Издание «Энциклопедии» было прервано его арестом. «Философские мысли»{260} навлекли на него некоторые неприятности, не имевшие последствий. Иначе вышло с его «Письмом о слепых»{261}, не содержавшим ничего предосудительного, кроме некоторых личных намеков, обидевших г-жу Дюпре де Сен-Мор и г-на де Реомюра, за что он был посажен в Венсенскую башню{262}. Невозможно передать, как огорчила меня эта беда, постигшая моего друга. Мое мрачное воображение, которое всегда делает плохое еще худшим, закипело. Мне казалось, что он останется там до конца своих дней. Голова у меня пошла кругом. Я написал г-же де Помпадур{263}, умоляя ее настоять на освобождении Дидро или добиться, чтобы меня заключили вместе с ним. Я не получил никакого ответа на свое письмо: оно было слишком неблагоразумно, чтобы оказать действие, и я не обольщаю себя мыслью, что условия заключения бедного Дидро были в скором времени смягчены именно из-за моего вмешательства. Но если бы это заключение продлилось еще с той же строгостью, мне кажется, я умер бы от отчаяния у подножия этой злосчастной башни. Впрочем, если мое письмо принесло мало пользы, то я и не ставил его себе в большую заслугу, так как говорил об этом письме очень немногим и никогда не рассказывал о нем самому Дидро.
Книга восьмая
(1749–1755)
Окончив предыдущую книгу, я должен был сделать перерыв. Новая книга начинается с описания длинной цепи моих бедствий.

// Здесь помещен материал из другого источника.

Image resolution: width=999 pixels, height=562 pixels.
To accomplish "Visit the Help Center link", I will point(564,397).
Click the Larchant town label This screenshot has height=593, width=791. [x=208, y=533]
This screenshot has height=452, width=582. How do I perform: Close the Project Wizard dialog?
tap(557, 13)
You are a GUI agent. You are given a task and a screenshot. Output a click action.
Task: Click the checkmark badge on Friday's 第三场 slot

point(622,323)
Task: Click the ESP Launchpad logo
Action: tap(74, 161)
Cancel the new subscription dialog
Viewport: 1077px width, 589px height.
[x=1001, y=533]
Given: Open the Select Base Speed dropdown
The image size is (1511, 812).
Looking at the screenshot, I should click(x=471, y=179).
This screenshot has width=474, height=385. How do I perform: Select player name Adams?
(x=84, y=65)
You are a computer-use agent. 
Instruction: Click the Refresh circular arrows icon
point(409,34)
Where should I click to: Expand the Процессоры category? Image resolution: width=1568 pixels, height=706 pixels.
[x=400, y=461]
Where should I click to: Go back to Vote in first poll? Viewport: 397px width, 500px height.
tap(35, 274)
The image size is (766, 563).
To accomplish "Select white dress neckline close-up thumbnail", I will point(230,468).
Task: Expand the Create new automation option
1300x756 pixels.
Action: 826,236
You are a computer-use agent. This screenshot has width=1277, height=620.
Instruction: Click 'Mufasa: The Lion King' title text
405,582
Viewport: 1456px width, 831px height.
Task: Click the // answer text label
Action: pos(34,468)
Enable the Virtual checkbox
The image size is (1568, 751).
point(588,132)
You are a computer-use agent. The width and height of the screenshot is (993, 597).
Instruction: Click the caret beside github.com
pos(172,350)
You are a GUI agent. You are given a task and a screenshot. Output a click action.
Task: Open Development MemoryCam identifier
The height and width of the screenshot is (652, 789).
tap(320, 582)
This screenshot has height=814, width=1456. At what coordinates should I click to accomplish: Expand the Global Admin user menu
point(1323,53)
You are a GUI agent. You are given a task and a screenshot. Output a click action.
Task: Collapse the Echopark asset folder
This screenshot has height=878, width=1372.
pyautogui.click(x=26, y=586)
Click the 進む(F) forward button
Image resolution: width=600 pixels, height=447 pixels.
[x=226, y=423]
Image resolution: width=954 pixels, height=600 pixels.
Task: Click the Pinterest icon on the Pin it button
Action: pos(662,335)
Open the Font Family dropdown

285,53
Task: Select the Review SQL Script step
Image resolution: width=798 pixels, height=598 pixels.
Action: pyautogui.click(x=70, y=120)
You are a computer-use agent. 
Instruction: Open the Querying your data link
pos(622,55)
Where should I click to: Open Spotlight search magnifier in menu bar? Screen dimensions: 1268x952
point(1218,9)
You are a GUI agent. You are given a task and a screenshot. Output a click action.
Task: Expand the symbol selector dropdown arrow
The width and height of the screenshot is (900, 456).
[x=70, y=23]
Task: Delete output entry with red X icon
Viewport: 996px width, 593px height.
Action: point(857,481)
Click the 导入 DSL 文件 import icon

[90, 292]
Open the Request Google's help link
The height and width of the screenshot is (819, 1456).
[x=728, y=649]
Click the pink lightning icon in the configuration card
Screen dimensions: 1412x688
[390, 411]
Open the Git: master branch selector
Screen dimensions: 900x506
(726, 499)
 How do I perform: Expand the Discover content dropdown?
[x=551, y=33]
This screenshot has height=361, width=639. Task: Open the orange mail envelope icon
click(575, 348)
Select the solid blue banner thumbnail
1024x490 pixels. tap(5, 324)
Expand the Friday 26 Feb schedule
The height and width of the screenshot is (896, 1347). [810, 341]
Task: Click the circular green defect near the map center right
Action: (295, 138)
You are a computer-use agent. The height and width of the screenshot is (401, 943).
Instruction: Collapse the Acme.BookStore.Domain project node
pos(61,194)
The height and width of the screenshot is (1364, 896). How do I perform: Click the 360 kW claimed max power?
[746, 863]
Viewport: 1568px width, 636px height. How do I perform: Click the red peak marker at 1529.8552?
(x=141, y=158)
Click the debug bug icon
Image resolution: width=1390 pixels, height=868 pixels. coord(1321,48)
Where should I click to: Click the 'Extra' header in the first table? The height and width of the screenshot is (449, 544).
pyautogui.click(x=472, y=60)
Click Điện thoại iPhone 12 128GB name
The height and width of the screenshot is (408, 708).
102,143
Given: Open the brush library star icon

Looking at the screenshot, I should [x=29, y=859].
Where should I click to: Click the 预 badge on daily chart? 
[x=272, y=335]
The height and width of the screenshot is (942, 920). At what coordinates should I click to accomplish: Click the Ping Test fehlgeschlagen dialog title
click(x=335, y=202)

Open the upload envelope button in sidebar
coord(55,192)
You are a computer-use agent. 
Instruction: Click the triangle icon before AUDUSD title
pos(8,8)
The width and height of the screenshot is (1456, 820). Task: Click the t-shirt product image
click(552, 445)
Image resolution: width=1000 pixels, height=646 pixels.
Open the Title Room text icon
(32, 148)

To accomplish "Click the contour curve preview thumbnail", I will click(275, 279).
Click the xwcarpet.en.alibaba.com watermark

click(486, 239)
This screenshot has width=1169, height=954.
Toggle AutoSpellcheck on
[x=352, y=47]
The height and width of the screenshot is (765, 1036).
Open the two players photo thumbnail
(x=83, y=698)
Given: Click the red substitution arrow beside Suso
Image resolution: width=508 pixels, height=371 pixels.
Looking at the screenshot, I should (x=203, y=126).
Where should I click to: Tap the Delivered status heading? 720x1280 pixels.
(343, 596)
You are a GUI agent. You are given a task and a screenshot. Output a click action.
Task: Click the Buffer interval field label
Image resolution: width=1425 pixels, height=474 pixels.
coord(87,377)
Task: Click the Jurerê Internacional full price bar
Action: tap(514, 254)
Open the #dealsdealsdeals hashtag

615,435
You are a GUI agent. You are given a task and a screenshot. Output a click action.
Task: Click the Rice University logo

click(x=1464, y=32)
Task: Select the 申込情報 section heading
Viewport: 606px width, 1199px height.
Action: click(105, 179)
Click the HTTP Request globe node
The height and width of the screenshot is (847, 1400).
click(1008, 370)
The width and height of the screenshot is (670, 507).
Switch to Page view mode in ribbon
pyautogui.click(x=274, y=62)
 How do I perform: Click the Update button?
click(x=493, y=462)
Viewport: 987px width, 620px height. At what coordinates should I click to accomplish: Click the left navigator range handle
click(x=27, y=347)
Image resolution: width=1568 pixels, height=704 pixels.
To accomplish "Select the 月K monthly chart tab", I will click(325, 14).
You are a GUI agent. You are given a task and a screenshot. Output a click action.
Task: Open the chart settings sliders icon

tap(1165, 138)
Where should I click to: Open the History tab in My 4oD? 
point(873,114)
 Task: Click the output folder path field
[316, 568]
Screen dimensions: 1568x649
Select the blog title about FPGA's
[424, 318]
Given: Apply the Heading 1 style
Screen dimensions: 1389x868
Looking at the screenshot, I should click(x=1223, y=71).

Постоянно бывая в двух парижских домах из числа наиболее блестящих, я, несмотря на свою малую общительность, все же составил себе там некоторый круг знакомств. Между прочим, я познакомился у г-жи Дюпен с молодым наследным принцем Саксен-Готским и с бароном Туном, его воспитателем. У г-жи де ла Поплиньер я познакомился с другом барона Туна, г-ном Сеги{264}, известным в литературном мире благодаря своему прекрасному изданию Руссо. Барон пригласил нас, Сеги и меня, провести дня два в Фонтеней-су-Буа, где у принца был дом. Мы отправились туда. Проезжая мимо Венсена, я при виде тюремной башни почувствовал такую боль в сердце, что барон заметил это по моему лицу. За ужином принц заговорил об аресте Дидро. Барон, чтобы вызвать меня на разговор, обвинил заключенного в неосторожности; я допустил такую же неосторожность, принявшись горячо защищать его. Мне простили эту чрезмерную пылкость, как человеку, взволнованному несчастьем друга, и перевели разговор на иную тему. Там были еще два немца, состоявшие при принце: один, по фамилии Клюпфель, человек большого ума, был его капелланом и впоследствии сделался его воспитателем, устранив барона; другой был молодой человек, по фамилии Гримм{265}, исполнявший при нем обязанности чтеца, в ожидании какой-нибудь другой должности, и более чем скромный наряд его свидетельствовал о крайней нужде. С того самого вечера мы с Клюпфелем завязали знакомство, скоро превратившееся в дружбу. С Гриммом дело пошло не так быстро, хотя он держался скромно и был очень далек от того самонадеянного тона, какой благополучие сообщило ему впоследствии. На другой день за обедом беседовали о музыке; он хорошо говорил о ней. Я был в восторге, узнав, что он аккомпанирует на клавесине. После обеда велели принести ноты. Мы играли целый день на клавесине принца. Так началась наша дружба, для меня сперва столь отрадная, а под конец столь пагубная. Впредь мне придется много говорить о ней.